Are you out of state? If so, can you afford the out-of-state tuition? There’s little financial aid or merit aid for out of state students. So for OOS students UCB is often not the best choice, especially if they are academically of the caliber that your list of top schools suggests.
Academic quality (however you define or measure it) can vary by what subjects / majors you are interested in.
For example, Georgetown is generally considered quite strong for political science, but weak in computer science other than topics which relate to politics and government (data mining, information warfare, etc.).
@batesparents2019, I see a lot of generalizing there. Access to profs would depend on the department and the prof.
And who’s this “we” who is tracking between large schools and medium and small schools? And are you/they normalizing for entering student ability? After all, the average student from PSU won’t be as impressive as the average student from UPenn. But the average student entering PSU wouldn’t be as impressive as the average student entering UPenn, either. But that doesn’t tell you much about whether the same student would do better or worse at Cal vs. Cornell or JHU or WashU.
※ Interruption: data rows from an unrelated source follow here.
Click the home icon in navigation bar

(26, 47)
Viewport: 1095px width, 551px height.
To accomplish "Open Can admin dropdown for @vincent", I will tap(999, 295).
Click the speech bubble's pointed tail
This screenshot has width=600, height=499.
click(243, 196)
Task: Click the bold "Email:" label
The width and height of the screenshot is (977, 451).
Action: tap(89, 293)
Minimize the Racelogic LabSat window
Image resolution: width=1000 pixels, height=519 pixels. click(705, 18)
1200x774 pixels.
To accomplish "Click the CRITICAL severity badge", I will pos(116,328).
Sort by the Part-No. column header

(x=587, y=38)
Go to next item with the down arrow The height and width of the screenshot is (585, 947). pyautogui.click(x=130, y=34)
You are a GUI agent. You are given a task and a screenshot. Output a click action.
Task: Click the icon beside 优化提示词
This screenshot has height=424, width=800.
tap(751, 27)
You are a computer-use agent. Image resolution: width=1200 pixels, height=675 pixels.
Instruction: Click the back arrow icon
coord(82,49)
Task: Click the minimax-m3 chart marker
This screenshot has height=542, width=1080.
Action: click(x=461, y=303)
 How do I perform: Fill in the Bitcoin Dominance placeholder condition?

My sense that if you can get into UCB as an OOS applicant you are also competitive for some of the other colleges on your list (e.g. Georgetown, JHU). UCB is very selective. Treat it as a reach. Without knowing your stats it may very well be a high reach. It’s unlikely to be a match for most applicants.
Berkeley is frequently argued about on this message board.
I will say Berkeley’s academic breadth and depth is really only rivaled by Harvard and Stanford.
For research, faculty quality and graduate studies its rivals are Harvard, Princeton, Stanford, and MIT.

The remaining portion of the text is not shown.